Pour les vendeurs de voitures reconstruites, il est devenu clair que leur obstacle est ce fonctionnaire pointilleux. Et selon Jean-Pierre Page, la haute direction ne l'a pas aidé. « J'ai envoyé des lettres à Québec, demandant par exemple de faire des vérifications auprès d'un recycleur qui avait vendu deux fois les mêmes portes de Cherokee. On n'a jamais eu de réponse! »

Un employé qui « travaillait avec trop de rigueur »
Après que sa famille ait été victime d'une agression, ce père de famille a dû changer d'emploi et déménager. Il a poursuivi la SAAQ, alléguant que son employeur l'a laissé seul face au crime organisé. Dans les documents de cour, la haute direction de la SAAQ reproche à Jean-Pierre d'avoir dépassé « la limite du mandat attendu » en se donnant la « mission d'anéantir un réseau criminel », alors que la directive est de ne pas enquêter au détriment de sa sécurité.

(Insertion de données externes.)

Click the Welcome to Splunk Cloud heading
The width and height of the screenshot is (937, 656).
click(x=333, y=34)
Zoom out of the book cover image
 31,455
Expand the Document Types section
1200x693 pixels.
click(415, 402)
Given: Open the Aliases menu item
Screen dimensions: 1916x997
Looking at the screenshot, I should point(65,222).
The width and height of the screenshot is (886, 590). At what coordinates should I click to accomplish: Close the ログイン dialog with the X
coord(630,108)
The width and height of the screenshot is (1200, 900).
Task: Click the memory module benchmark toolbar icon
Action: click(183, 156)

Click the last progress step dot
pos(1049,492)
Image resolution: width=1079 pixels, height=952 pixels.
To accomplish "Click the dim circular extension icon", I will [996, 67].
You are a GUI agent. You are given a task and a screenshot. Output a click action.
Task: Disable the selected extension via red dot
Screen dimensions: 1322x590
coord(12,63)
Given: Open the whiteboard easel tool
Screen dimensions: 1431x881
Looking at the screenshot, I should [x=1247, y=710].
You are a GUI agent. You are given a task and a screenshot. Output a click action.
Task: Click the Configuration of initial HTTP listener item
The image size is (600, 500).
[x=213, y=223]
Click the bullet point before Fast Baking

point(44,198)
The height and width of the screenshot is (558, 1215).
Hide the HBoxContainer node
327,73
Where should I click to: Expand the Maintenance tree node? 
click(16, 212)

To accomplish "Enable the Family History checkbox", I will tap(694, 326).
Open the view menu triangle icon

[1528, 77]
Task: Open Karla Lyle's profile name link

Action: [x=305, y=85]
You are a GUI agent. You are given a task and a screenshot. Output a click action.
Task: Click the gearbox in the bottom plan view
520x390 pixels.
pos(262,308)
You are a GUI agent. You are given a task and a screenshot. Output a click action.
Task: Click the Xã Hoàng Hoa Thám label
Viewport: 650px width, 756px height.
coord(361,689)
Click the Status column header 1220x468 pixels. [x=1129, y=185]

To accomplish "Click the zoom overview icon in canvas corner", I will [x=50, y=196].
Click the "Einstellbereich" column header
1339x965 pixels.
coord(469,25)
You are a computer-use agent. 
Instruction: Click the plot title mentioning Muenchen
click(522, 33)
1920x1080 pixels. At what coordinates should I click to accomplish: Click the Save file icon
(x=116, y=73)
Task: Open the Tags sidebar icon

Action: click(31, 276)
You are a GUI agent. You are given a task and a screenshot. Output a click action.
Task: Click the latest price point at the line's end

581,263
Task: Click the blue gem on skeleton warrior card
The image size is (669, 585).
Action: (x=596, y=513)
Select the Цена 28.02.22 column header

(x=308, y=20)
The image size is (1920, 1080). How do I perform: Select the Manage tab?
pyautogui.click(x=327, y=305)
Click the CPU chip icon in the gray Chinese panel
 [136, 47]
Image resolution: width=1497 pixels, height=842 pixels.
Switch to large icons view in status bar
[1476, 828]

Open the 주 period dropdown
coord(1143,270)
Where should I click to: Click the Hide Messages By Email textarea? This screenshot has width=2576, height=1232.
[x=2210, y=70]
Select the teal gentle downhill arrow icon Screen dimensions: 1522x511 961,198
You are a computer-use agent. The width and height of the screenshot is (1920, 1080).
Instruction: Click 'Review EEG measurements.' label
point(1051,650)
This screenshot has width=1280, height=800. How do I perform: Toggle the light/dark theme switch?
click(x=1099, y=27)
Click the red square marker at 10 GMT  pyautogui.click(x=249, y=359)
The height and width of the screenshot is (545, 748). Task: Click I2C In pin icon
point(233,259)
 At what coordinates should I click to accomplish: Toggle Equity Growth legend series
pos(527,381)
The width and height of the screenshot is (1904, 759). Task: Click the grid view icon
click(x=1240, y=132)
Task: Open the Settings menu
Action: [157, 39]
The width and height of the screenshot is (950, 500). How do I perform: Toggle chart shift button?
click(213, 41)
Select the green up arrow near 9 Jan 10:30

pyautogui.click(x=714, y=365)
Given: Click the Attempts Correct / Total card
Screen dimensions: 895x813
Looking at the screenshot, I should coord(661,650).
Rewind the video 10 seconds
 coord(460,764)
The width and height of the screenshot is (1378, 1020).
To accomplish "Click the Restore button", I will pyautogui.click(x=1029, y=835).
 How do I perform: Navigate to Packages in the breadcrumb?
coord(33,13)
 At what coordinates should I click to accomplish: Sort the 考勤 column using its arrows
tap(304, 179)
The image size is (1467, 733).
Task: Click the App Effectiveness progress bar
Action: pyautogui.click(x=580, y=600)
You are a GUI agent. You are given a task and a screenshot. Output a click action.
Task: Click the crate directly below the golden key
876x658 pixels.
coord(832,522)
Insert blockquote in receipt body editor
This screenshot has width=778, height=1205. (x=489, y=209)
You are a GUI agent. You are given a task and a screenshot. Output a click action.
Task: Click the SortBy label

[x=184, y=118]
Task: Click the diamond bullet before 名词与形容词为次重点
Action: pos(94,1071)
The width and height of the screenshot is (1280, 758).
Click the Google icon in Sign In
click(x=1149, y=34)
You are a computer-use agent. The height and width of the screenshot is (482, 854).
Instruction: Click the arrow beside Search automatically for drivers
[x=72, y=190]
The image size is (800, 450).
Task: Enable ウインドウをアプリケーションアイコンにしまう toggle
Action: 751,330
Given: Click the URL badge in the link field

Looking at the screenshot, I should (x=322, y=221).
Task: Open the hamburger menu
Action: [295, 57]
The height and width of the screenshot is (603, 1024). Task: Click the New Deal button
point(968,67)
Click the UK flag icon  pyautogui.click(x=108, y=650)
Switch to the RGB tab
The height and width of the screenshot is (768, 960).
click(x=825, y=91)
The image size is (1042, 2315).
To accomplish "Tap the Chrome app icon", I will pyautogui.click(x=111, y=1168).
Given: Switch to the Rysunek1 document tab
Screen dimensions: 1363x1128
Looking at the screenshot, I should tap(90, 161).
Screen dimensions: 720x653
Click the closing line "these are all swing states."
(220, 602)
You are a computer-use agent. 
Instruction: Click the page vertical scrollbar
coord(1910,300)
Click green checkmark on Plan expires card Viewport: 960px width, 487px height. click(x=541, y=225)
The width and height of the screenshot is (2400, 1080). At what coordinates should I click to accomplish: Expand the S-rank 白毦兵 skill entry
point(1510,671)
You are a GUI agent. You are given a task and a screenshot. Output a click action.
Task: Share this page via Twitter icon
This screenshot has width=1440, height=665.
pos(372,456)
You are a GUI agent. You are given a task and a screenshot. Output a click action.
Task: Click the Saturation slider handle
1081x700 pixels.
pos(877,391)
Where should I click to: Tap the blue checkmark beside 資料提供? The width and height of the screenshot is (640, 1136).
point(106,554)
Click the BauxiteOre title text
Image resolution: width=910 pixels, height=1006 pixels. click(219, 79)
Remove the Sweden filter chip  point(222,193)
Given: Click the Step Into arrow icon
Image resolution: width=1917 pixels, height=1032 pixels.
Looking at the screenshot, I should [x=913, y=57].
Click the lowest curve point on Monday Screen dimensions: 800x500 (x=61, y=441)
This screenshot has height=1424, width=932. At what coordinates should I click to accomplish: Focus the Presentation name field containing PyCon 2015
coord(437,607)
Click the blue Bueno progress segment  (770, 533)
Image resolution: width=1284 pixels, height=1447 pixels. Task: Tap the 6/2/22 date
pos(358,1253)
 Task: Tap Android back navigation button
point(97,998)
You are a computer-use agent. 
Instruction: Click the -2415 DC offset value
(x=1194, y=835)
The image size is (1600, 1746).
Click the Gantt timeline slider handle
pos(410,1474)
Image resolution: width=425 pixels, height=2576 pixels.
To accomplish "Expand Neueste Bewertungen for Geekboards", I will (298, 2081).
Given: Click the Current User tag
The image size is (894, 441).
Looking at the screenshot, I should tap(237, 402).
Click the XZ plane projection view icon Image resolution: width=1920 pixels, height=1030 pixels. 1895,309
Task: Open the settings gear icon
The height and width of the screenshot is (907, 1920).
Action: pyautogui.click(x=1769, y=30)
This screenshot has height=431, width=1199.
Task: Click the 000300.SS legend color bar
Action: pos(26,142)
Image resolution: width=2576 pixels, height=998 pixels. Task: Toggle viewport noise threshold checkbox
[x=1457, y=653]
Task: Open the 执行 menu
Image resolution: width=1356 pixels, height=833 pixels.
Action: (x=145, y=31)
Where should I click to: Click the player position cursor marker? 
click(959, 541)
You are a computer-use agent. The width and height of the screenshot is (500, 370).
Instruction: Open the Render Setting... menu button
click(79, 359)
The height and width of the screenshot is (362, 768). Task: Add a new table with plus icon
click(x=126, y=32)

« C'est sûr que j'ai eu des initiatives, admet Jean-Pierre Page en parlant de sa banque de données, mais peuvent-ils me reprocher ça? »


Selon son supérieur immédiat, Jean-Pierre Page « travaillait avec trop de rigueur ». Ce patron reconnaît aussi que la SAAQ « demande » en quelque sorte « d'accepter et de laisser passer » les fausses factures. Au fond, dit-il, la SAAQ veut surtout « qu'il y ait une facture, peu importe que ce soit une facture de (voiture) volée ou n'importe quoi ».

« Je m'attendais quasiment à des félicitations parce que j'avais trouvé ce que je considérais le meilleur outil pour contrôler les vols de véhicules, se rappelle Jean-Pierre Page. Finalement, les tapes dans le dos ne sont jamais arrivées. »

Jean-Pierre Page et la Société de l'assurance automobile du Québec ont finalement conclu une entente à l'amiable. M. Page s'est engagé dans cette entente à ne peut plus commenter cette affaire publiquement. Quant à l'homme d'affaires de Victoriaville qui reconstruisait des véhicules avec des pièces volées, il a été condamné, l'automne dernier, à six ans de prison et à une amende de 600 000 dollars. Il a été reconnu coupable de près de 300 chefs d'accusation de vol de voiture et de blanchiment de pièces. Il interjette appel de ce jugement. La couronne aussi interjette appel: elle réclame une sentence encore plus sévère.